Na Espanha, a fotografia do debate foi distorcida. Cristian Campos deu como exemplo de uma cidade de 15 minutos a Brasília, planejada do zero e que ele descreve como uma das “cidades mais horrendas, inabitáveis e desumanizantes já concebidas”. Pedro Torrijos, arquitecto e divulgador, saiu dessas palavras apontando que essa forma de urbanismo é exatamente o oposto.
Brasília foi criada com a intenção de dividir todo o espaço disponível em zonas interligadas mas independentes: um espaço de trabalho, outro de lazer e outro de descanso. Um conceito para o qual foram utilizadas avenidas imensas onde o passeio é concebido como algo inacessível.
A pé. Um dos grandes pontos de conflito nos últimos anos entre direita e esquerda tem sido o uso de veículos particulares. A obrigatoriedade de Zonas de Baixa Emissão, as limitações à circulação rodoviária e a aposta no caminhar e andar de bicicleta não são medidas que estão a ser tomadas apenas em Espanha. Paris está apostando nisso. Em Londres, eles estão estudando como favorecê-lo. Em Barcelona, as pessoas falam sobre “superblocos de 15 minutos”.
Todas essas cidades têm um denominador comum: municípios altamente compactados, com alta densidade de habitantes e onde as caminhadas são administráveis. Uma forma de se deslocar que Carlos Moreno, colaborador de Anne Hidalgo na Câmara Municipal de Paris, tem sido um fervoroso defensor e que se choca com boa parte da mobilidade americana, com populações muito mais dispersas e onde os turistas são “treinados” para visitar cidades europeias .

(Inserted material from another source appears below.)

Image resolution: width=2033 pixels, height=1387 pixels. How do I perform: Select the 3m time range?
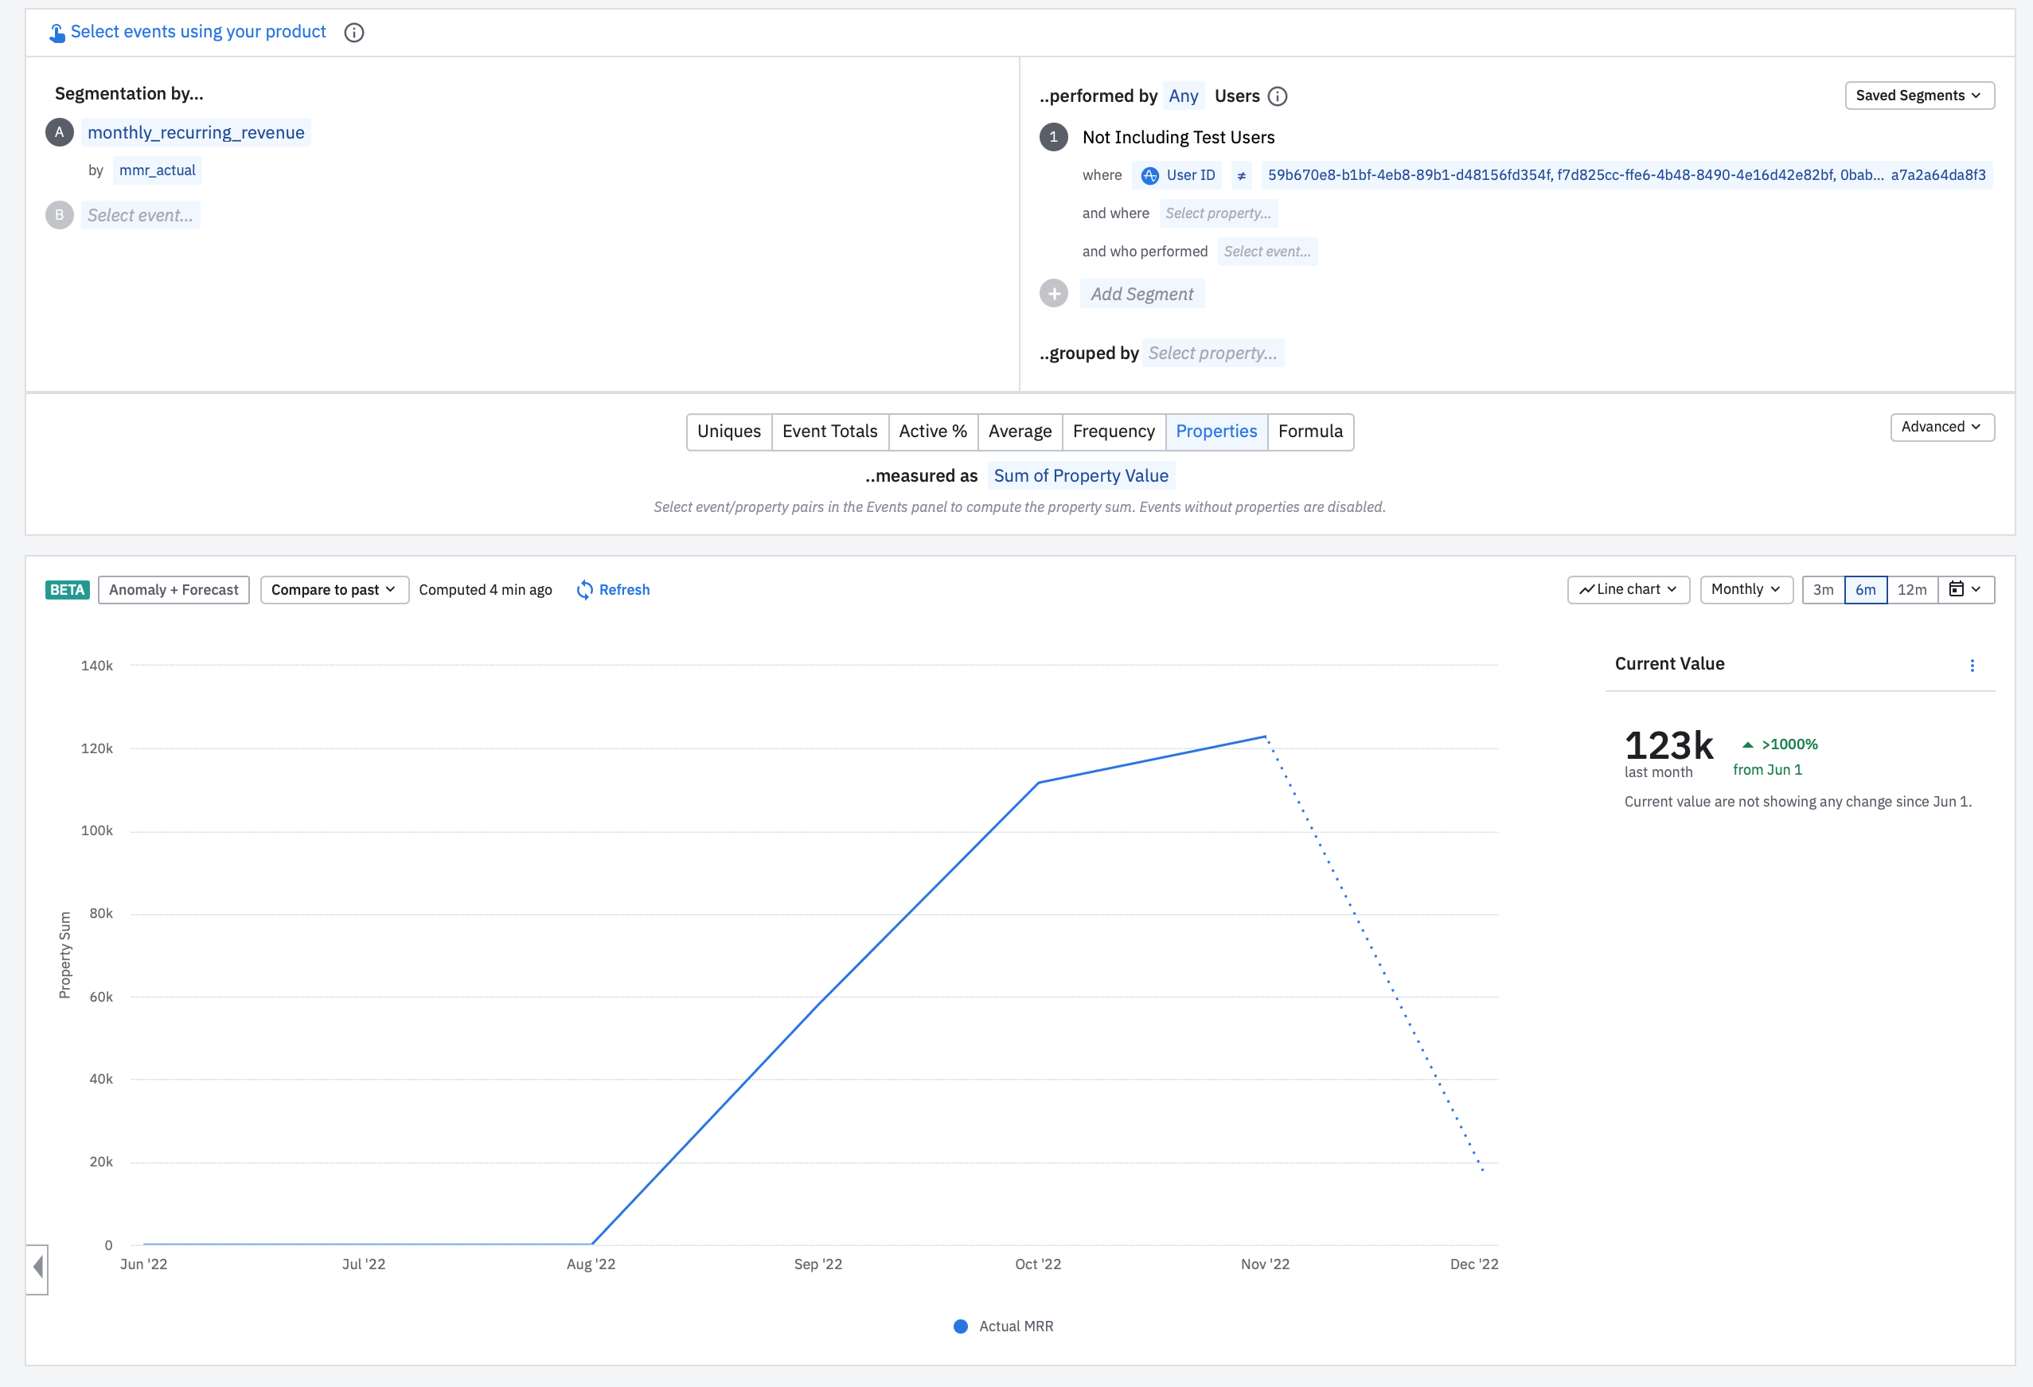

A pé o tempo todo. Nos Estados Unidos, apenas 8% de todas as viagens são feitas a pé, de bicicleta ou de transporte público. Em média, um cidadão deste país percorre 140 quilómetros por ano, enquanto um europeu eleva este valor para 380 quilómetros por ano. A Espanha, nesse sentido, tem uma grande vantagem não só sobre as cidades americanas, mas também sobre as europeias: 42% das viagens diárias em Barcelona são feitas a pé, contra 25% em Londres, 15% em Estocolmo ou 3% em Los Angeles.

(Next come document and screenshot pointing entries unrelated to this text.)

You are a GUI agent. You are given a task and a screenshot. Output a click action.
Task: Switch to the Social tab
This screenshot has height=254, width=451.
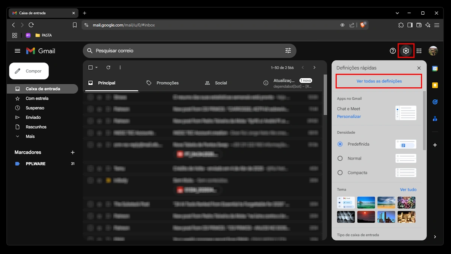tap(221, 83)
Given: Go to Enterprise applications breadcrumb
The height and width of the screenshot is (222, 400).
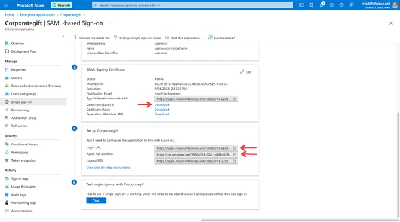Looking at the screenshot, I should (x=37, y=15).
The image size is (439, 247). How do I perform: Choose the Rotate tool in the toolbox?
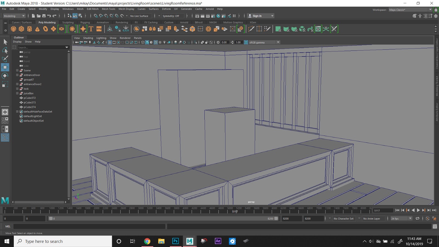[5, 76]
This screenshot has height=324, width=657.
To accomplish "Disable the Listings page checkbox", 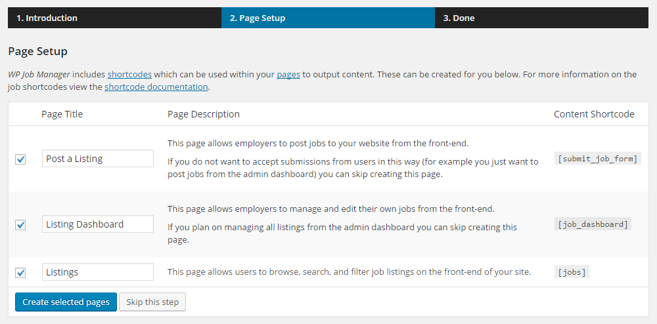I will pyautogui.click(x=20, y=272).
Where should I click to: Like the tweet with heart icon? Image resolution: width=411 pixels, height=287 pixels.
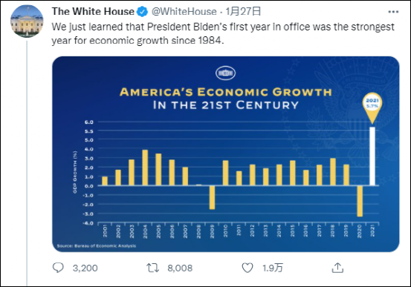coord(247,268)
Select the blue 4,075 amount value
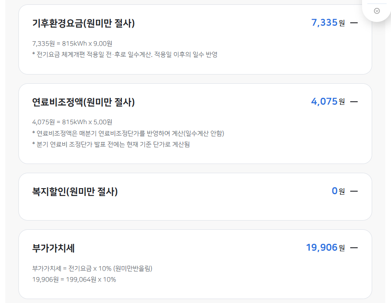The image size is (391, 303). [323, 101]
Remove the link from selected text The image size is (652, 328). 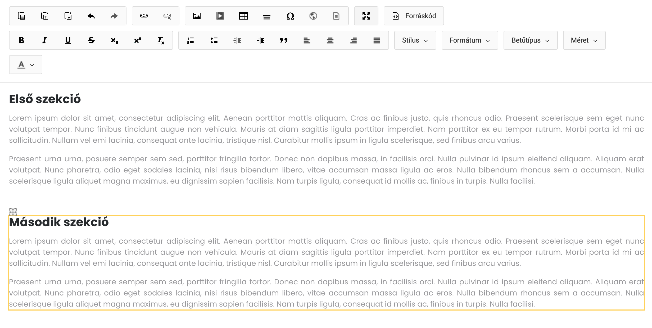click(167, 16)
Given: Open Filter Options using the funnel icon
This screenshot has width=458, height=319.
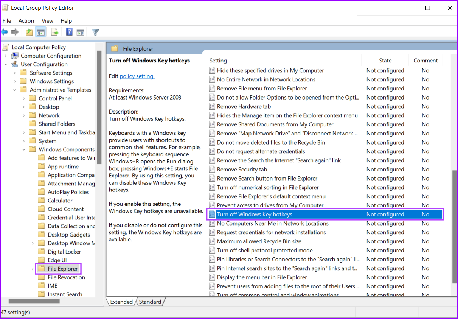Looking at the screenshot, I should point(95,32).
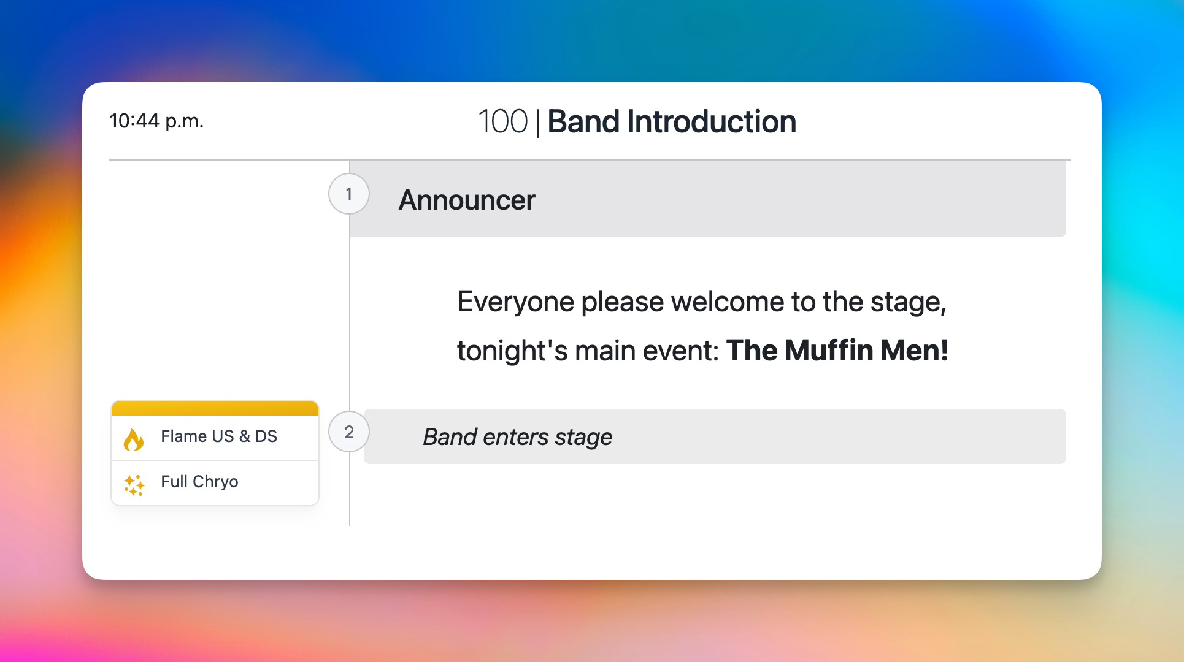Click the cue number 100
This screenshot has width=1184, height=662.
coord(502,121)
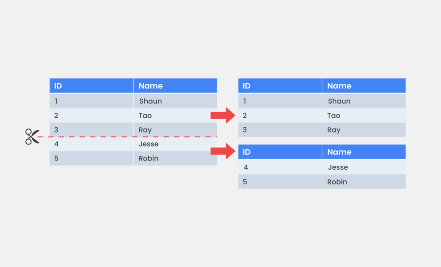Screen dimensions: 441x267
Task: Click the Robin cell in left table
Action: pos(175,158)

Spoiler: já vivemos neles. Por isso é surpreendente que a polêmica tenha chegado basicamente ao nosso país. A Espanha é caracterizada por ter cidades hiperconcentradas com alta densidade populacional. Isso permite que a maioria dos bairros seja autossuficiente e podemos chegar à maioria dos serviços a pé ou de bicicleta.
Apesar disso, em todo o território nacional existem exemplos de uma maior aposta na caminhada e na bicicleta. Vitória tem sido usada como exemplo de planejamento urbano por anos, Pontevedra ficou famosa por dar as costas aos carros e, mais recentemente, por seu Metrominuto. Logroño, apostando no urbanismo táctico para dar espaço aos peões, assim como Milãotambém foi premiado.
Valência, Granada, Córdoba… são exemplos que têm surgido na redação do Xataka. Mas também Barcelona ou Madrid. Precisamente na capital, o foco foi colocado em janeiro passado, antes que a bola de neve da cidade de 15 minutos atingisse níveis de avalanche, já que o projeto Más Madrid para a cidade nas próximas eleições municipais está empenhado em promover este conceito.